Lucha, pues, contra los demás agentes económicos, por el acceso a los recursos y a los clientes, para sobrevivir. Sumisión, y rebelión a veces, frente a las relaciones de poder propias del mercado. Ambigua actitud, entre estratégica y deferente, hacia las normas sociales y jurídicas.

Todo ello, que (visto desde una perspectiva más bien teórica) podría formar parte de un manual de microeconomía o de sociología, o de otro de dirección de empresas o de ética de los negocios (si se plantease como una cuestión puramente práctica), se convierte en una historia interesante desde el punto de vista dramático (y se vuelve reveladora, y consiguientemente relevante en términos estéticos) a través de la introducción en la trama de episodios de violencia física; y, más en general, de la omnipresencia de la amenaza -velada o explícita- de dicha violencia. Porque es precisamente tal omnipresencia la que permite visualizar efectivamente en la pantalla esas relaciones de poder, cooperación, conflicto, obediencia y quebrantamiento de normas que, usualmente, sólo son percibidas después de una atenta observación (armados de las herramientas metodológicas propias de las ciencias sociales) a los fenómenos de interacción micro-social. La violencia opera, así, en la película como una suerte de recurso retórico amplificador: al modo de un microscopio, que nos permite ver a simple vista lo que en la mayoría de las dinámicas propias de la realidad económica, queda velado, necesitado de investigación.
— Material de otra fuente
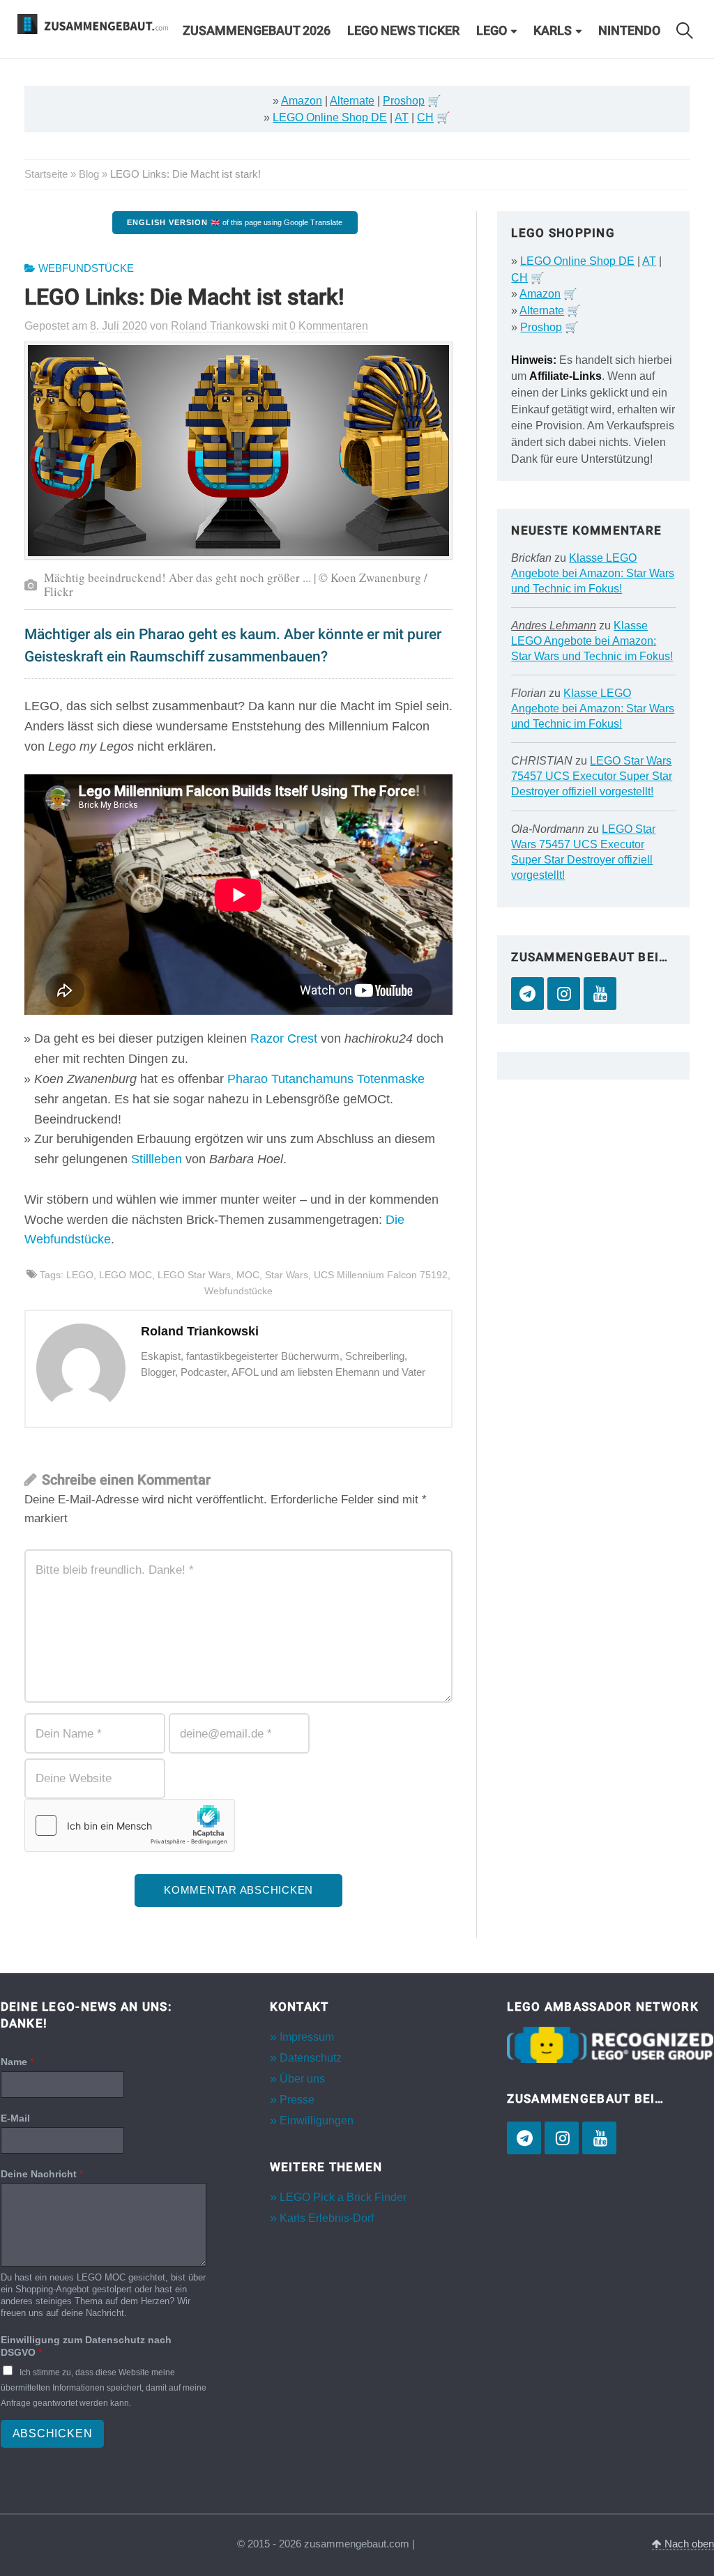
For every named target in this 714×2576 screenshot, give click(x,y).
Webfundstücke (86, 268)
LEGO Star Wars (194, 1274)
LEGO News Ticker (403, 31)
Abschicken (53, 2433)
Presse (297, 2100)
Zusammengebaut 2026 (257, 31)
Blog (89, 174)
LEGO (491, 31)
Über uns (302, 2079)
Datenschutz (311, 2058)
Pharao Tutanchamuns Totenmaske (326, 1079)
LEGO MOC (125, 1274)
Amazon (301, 101)
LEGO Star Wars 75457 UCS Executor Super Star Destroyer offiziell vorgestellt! (591, 776)
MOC (247, 1274)
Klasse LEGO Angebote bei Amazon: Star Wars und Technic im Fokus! (592, 573)
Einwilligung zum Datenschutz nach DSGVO (86, 2346)
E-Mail (15, 2118)
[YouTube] (600, 993)
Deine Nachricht (42, 2173)
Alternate (352, 101)
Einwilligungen (317, 2120)
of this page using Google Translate (234, 222)
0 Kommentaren (328, 326)
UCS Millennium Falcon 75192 (381, 1274)
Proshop (404, 101)
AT (402, 117)
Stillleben (156, 1159)
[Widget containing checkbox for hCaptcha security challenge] (129, 1825)
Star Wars (286, 1274)
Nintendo (629, 31)
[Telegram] (527, 993)
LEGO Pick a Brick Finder (343, 2197)
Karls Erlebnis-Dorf (327, 2218)
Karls (552, 31)
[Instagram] (563, 993)
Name (17, 2061)
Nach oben (688, 2544)
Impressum (307, 2037)
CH (425, 117)
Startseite (46, 174)
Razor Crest (283, 1038)
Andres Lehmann (553, 625)
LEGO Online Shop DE (330, 117)
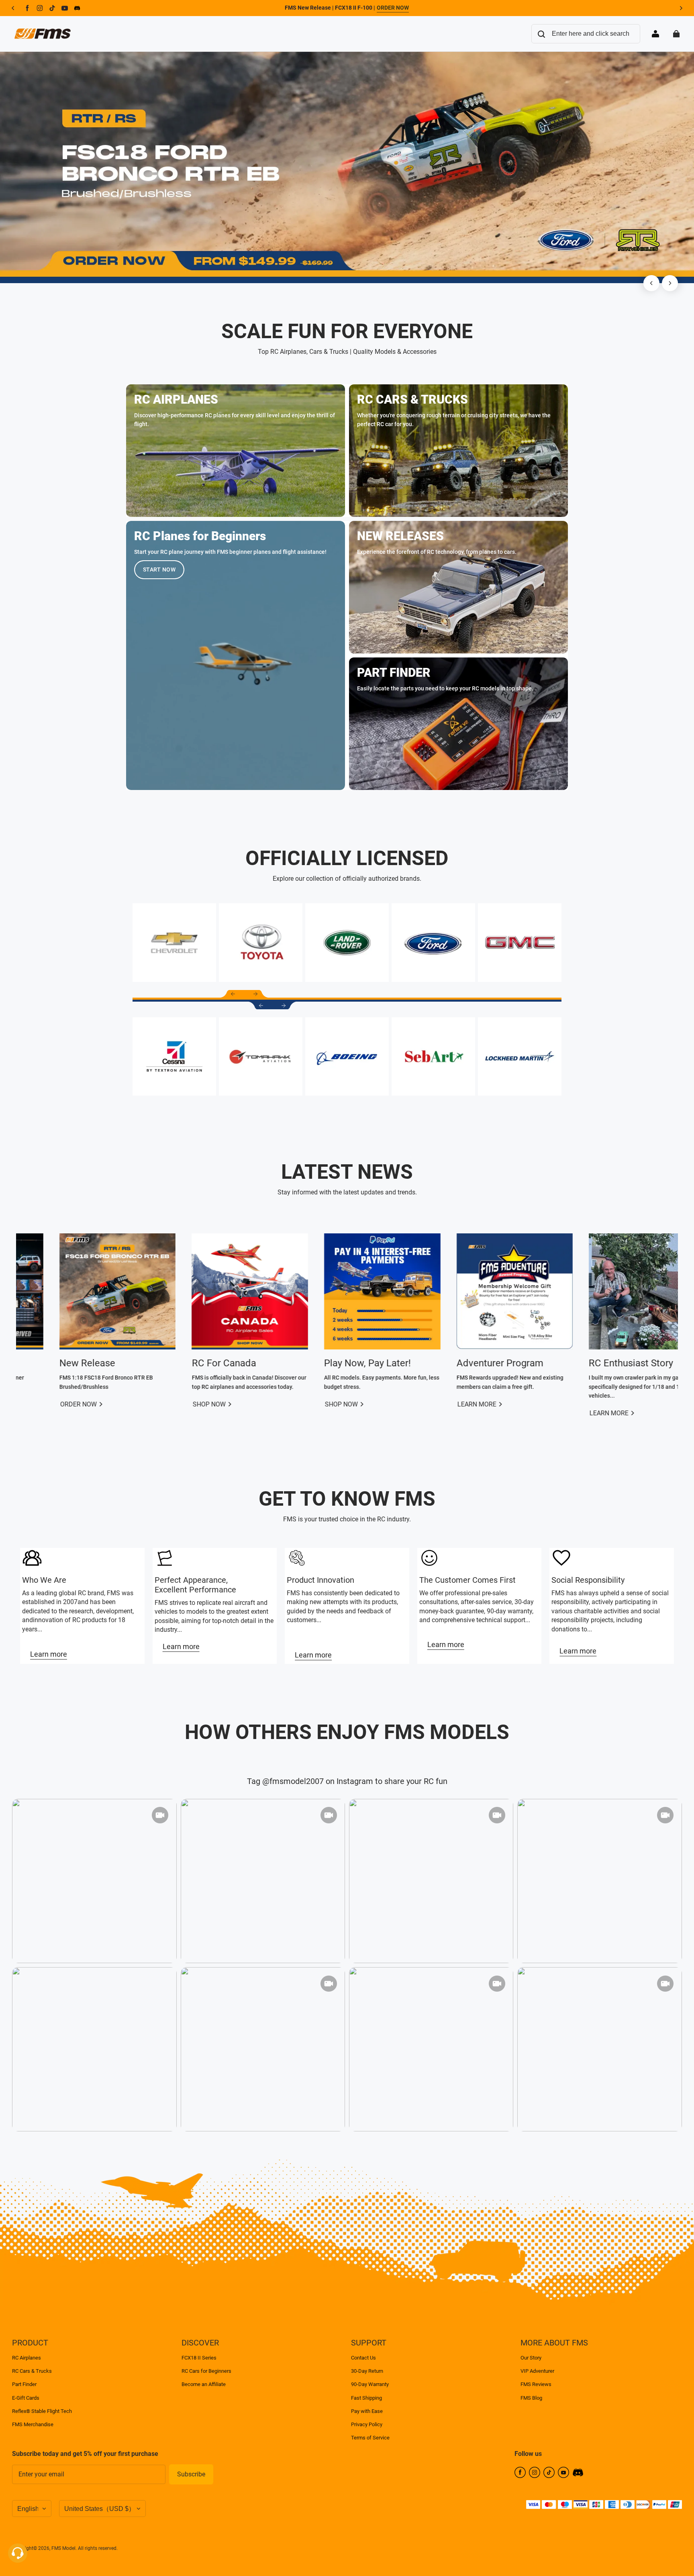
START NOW (159, 569)
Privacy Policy (366, 2424)
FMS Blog (531, 2398)
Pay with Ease (367, 2411)
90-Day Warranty (370, 2384)
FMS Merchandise (32, 2424)
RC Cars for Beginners (206, 2371)
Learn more (48, 1654)
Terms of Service (370, 2438)
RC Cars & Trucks (32, 2371)
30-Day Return (367, 2371)
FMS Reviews (535, 2384)
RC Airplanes (26, 2358)
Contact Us (363, 2358)
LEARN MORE (62, 1404)
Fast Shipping (366, 2398)
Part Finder (24, 2384)
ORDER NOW (393, 7)
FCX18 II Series (199, 2358)
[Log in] (655, 33)
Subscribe (191, 2474)
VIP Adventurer (537, 2371)
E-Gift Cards (25, 2398)
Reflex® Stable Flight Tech (42, 2411)
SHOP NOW (589, 1404)
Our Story (530, 2358)
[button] (233, 994)
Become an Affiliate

Al cabo, lo que A most violent year nos viene a mostrar es la necesaria ambivalencia moral de las posiciones de poder: aquí, en el seno de la economía capitalista. Abel Morales (Oscar Isaac), el empresario protagonista de la historia, afirma una y otra vez, dos cosas: 1ª) que él es un hombre honrado, que hay una diferencia entre él y otros empresarios deshonestos; pero 2ª) que no le cabe ninguna duda de que va a triunfar, que lo único que se puede discutir es cuánto le costará lograrlo y cuál será el camino exacto que recorra para ello. La cuestión, por supuesto, que la película plantea en toda su crudeza, es si ambas tesis (ambas reglas -conjuntos de ellas, en realidad- del comportamiento práctico) resultan, en realidad, compatibles entre sí: no en la teoría (donde sin duda lo son), sino en la realidad social -la del capitalismo. Cabe dudarlo: sin duda, Abel Morales no se comporta exactamente igual que algunos otros de los personajes (más violentos, más corruptos); pero tampoco otorgaríamos a este personaje ningún certificado de absoluta integridad moral. Y es que -parece mostrarnos la narración- en ciertos contextos sociales la consecución de la integridad moral resulta problemática.

Justamente, tal es la posición (cínica, si se quiere... ¿o realista?) que al respecto mantiene Anna, la esposa de Morales (Jessica Chastain): que, en la práctica, no es posible marcar una frontera nítida entre las conductas morales e inmorales; y que, por consiguiente, conviene dejarla a un lado. Que se trata tan sólo de sobrevivir. Y, para ello, hay que ser amoral: adoptar una actitud de racionalidad instrumental pura.

Abel Morales parece resistirse, sin embargo, a esta disolvente conclusión, e intentar aferrarse a sus convicciones. ¿Integridad o falsa conciencia? La narración de la película es, a este respecto, lo suficientemente ambigua como para resultar extremadamente sugerente...

Todo este conjunto de escenas violentas y de violentos dilemas morales es elaborado por J. C. Chandor, desde un punto de vista formal, a través de una estética que bebe abiertamente del estilo audiovisual que podríamos etiquetar de "retro": no en el sentido (un tanto epidérmico, referido sobre todo al diseño de producción) en el que fueron calificadas de tales películas como Chinatown (Roman Polanski, 1974), sino más bien en el que han empleado para formalizar sus espléndidas tragedias directores como Francis Ford Coppola (en las dos primeras partes -de 1972 y 1974- de The Godfather) o James Gray. Un estilo caracterizado por iluminaciones débiles, selección de colores apagados y ocres, abundancia de sombras,.. Por la composición, en suma, de planos que transmitan abiertamente en términos visuales aquello que no siempre aparece en toda su explicitud en la trama dramática: lo sombrío de la tragedia del "triunfador".